Le début est plutôt cocasse: notre extraterrestre – appelons-le Yaké – décide d’immigrer une bonne foi pour toute sur la Terre des années 50, atterrit au Québéc dans la nuit, terrorise un couple en plein ébat dans la forêt, puis prend la forme – par la « précamption » – d’un adolescent qui se trouve être Jacques Benoit. Il s’échappe ensuite à Montréal afin d’y commencer sa nouvelle vie.

Malheureusement, le burlesque disparaît rapidement et l’agacement pointe son nez. Premièrement, Yaké s’exprime d’une manière maladroite et hésitante, en contradiction avec l’intelligence qu’on attend d’un explorateur galactique.
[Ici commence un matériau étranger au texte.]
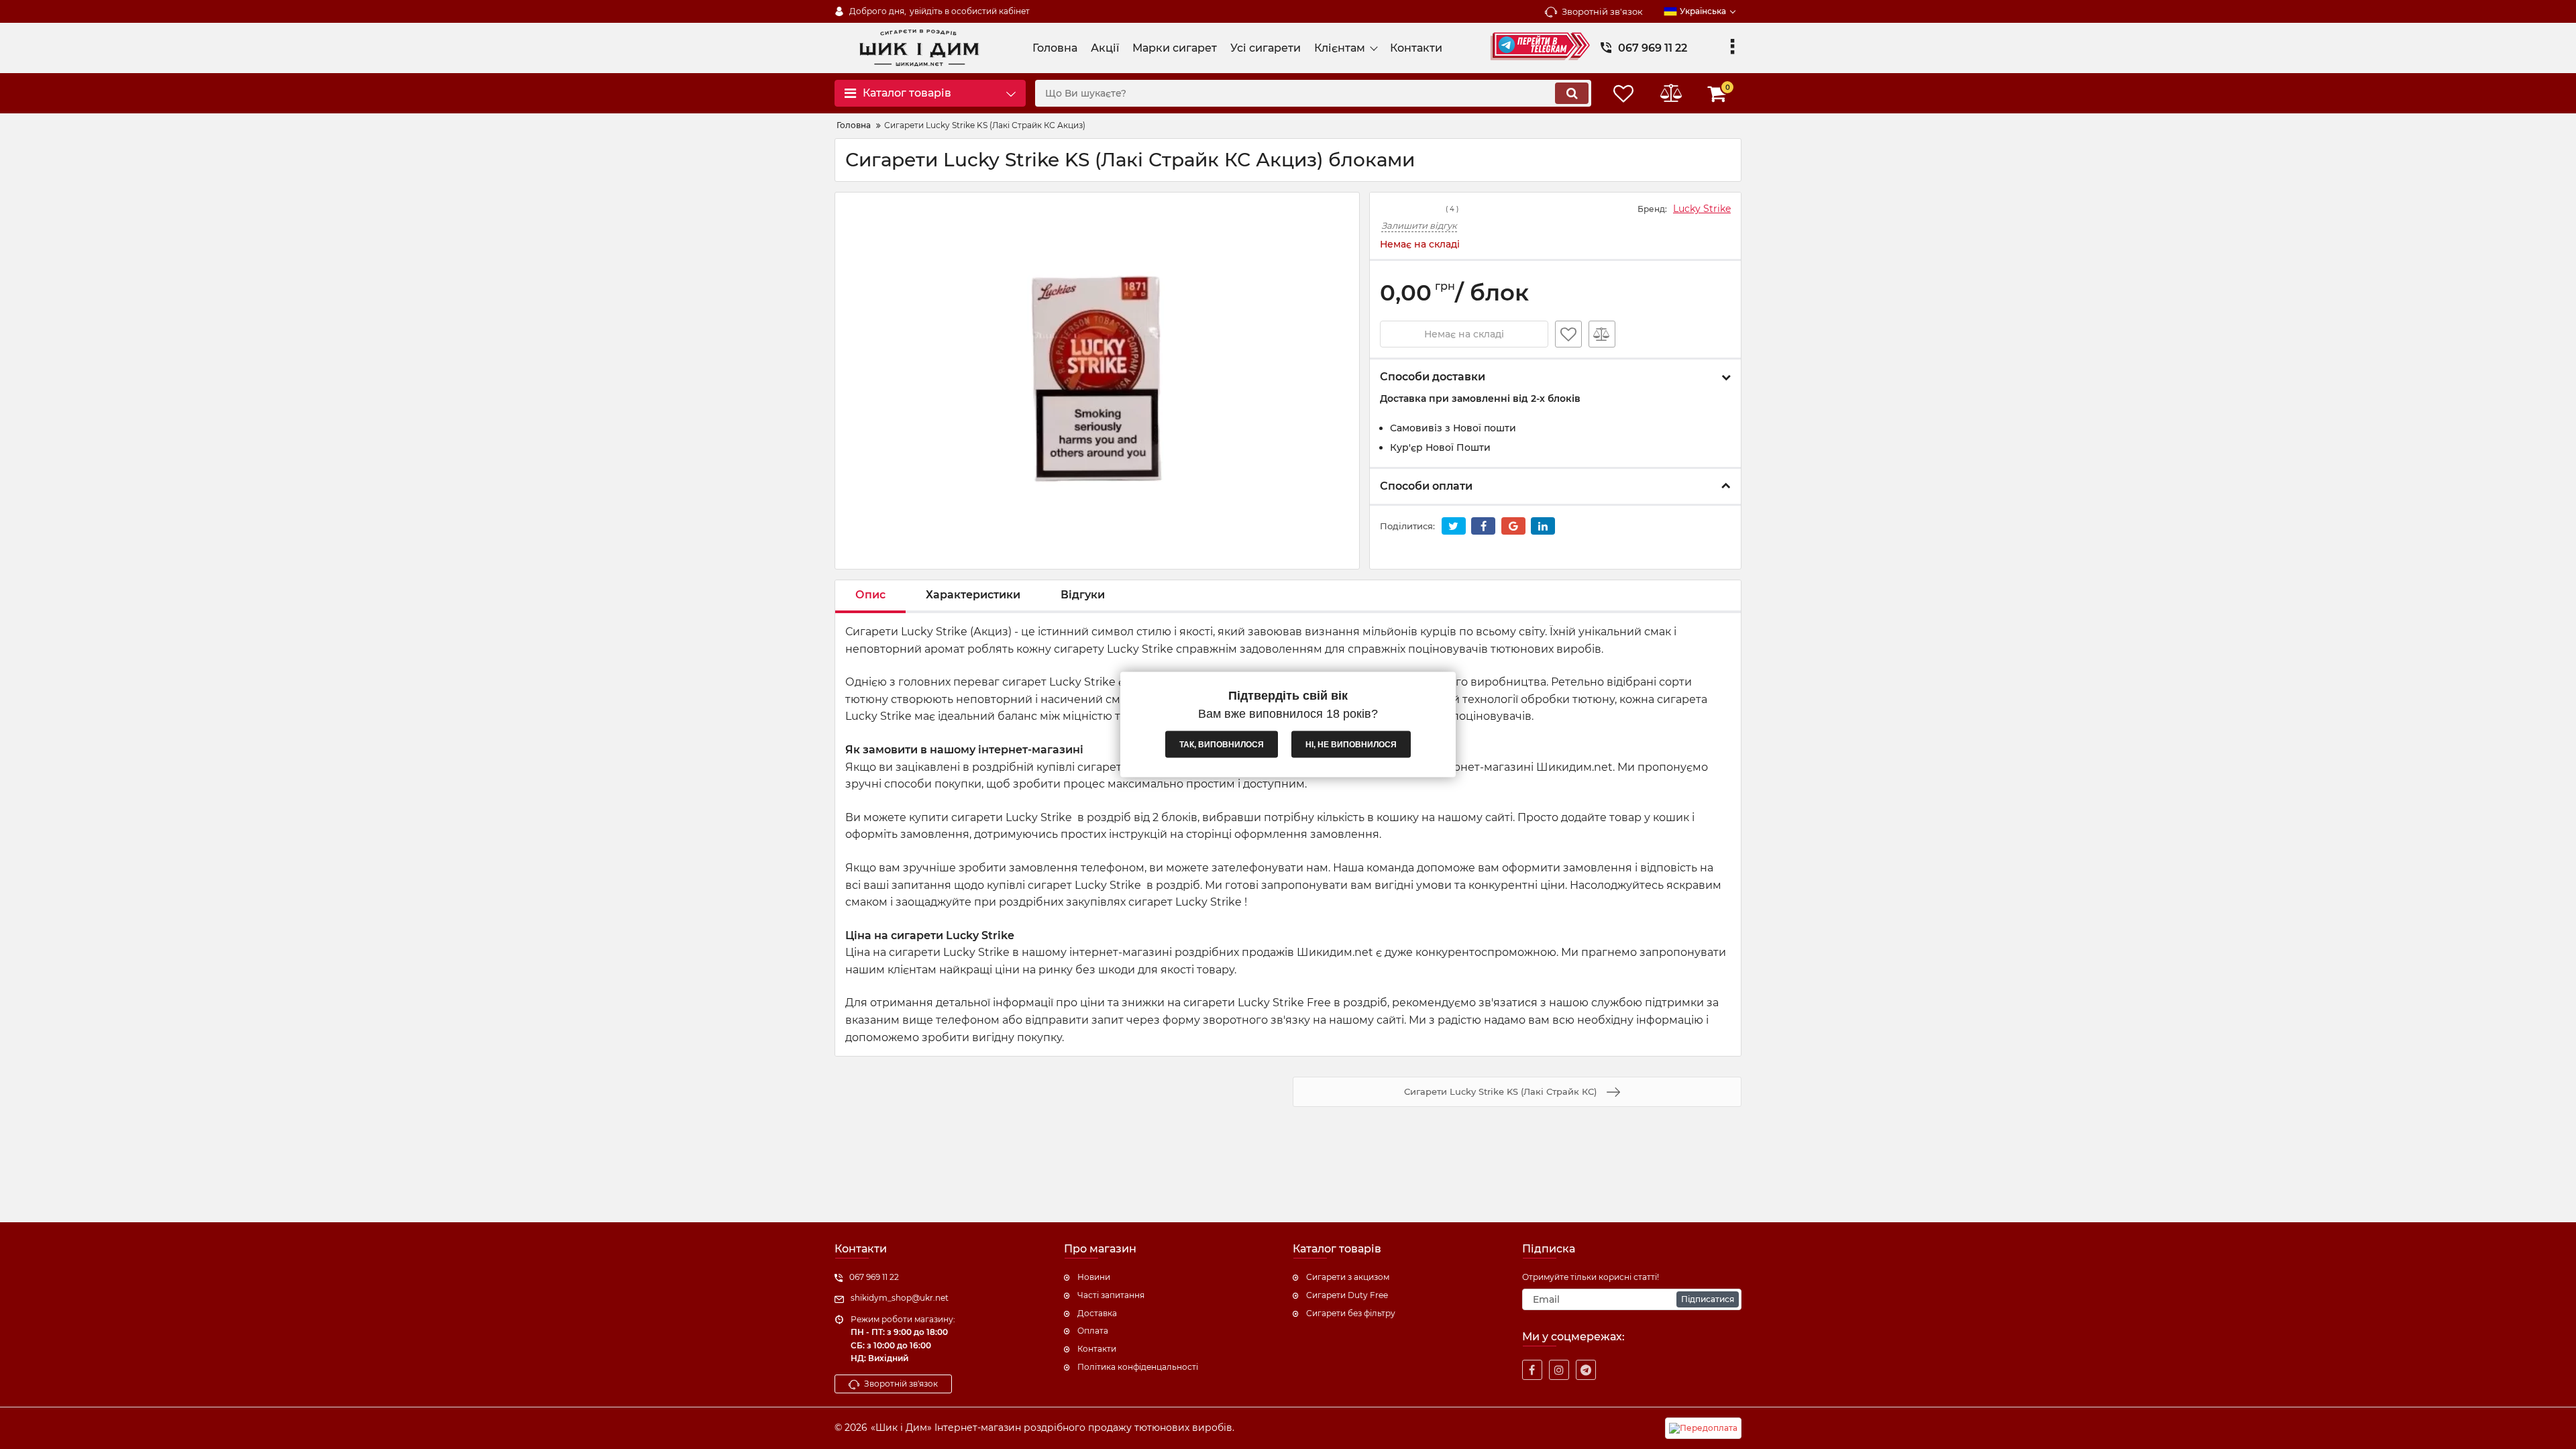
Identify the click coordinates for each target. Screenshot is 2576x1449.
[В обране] (1568, 334)
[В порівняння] (1602, 334)
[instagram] (1559, 1370)
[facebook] (1532, 1370)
Le discours de Yaké est ponctué de « Comment dire ? », de parenthèses à toutes les pages pour préciser sa pensée et de déclarations aussi épiques que « Quand même, je n’étais pas bête ». En outre, le récit de Yaké zigzague dans le temps de manière chaotique : « Revenons en arrière un moment, à l’époque où… » ou « On verra plus loin ce qui arriva ». Bref, la lecture des Confession d’un extraterrestre aurait été plus agréable si son auteur, clone ou pas, avait eu une plume plus assurée et opté pour une narration plus fluide.

Le second problème vient de l’univers de Yaké : sa planète souffre de toutes les tares ! La nourriture consiste en une pâté insipide, les couleurs n’y existent pas, l’art non plus, on n’y exprime pas ses sentiments (quand on en a), les libertés sont limitées… A se demander comment les Xinakiens sont sortis de leur dépression congénitales pour produire l’aérospatiale permettant à Yaké de visiter le cosmos. Ayant grandi sur cette pathétique Xinak, on pourrait penser que Yaké est submergé par les stimuli de la vie terrienne, mais bien au contraire, il décide de s’y plonger comme dans un canapé trop mou et d’enfiler totalement au hasard l’aspect d’un jeune garçon par « précamption » : un genre de transfiguration qui permet à un Xinakien de se métamorphoser de manière permanente en une tierce personne. Apparemment, tous les Xinakiens possèdent ce don, quoiqu’inusité car jugé d’une extrême indélicatesse, l’évolution fonctionnant probablement à l’envers sur Xinak et favorisant ainsi l’inutile.

Quoiqu’il en soit, l’histoire se poursuit, Yaké rencontrant une jeune femme dont la « taille fine, les fesses rondes et de proportions idéales » justifieront seuls un amour passionné. Ce qui m’amène à mon dernier point : je n’ai pas aimé la façon de Yaké de parler des gens. Sa belle est « une Indienne – de l’Inde, et non pas une Amérindienne –, ainsi que le prouvaient la teinte très foncée de sa peau et la beauté de ses traits. » (pardon ?!), il fait face à un « agresseur, l’air stupide, chauve (…), un tout petit homme, quasi un nain », ou simplement « un Noir gigantesque » qualifié de « bizarre » pour l’avoir salué d’un train et lui avoir offert une orange. C’est tellement caricatural. Même pour un extraterrestre.

Pour conclure, je n’ai pas été passionné par les Confessions d’un extraterrestre. Le roman épouse un style un peu daté et n’a rien d’original ou de spectaculaire. Yaké semble plutôt maladroit, lâche et égaré pour un explorateur galactique. En fait, il est carrément cloche. En outre les personnages sont un peu cliché et la planète Xinak est navrante, probablement oubliée au fond d’un tiroir cosmique par le Créateur. Le récit est truffé de rebondissements rocambolesques, mais je suis restée de glace devant les terrifiantes péripéties de Yaké… comme l’obligation d’écrire un rapport de cent pages pour l’administration Xanikienne. Evidemment, rien n’interdit les récits d’explorateurs au comportement irrationnel issus de planètes toute pourries, mais comme Yaké le déclare plusieurs fois dans ses confessions: « c’est un épisode de ma vie que je préfèrerais oublier ».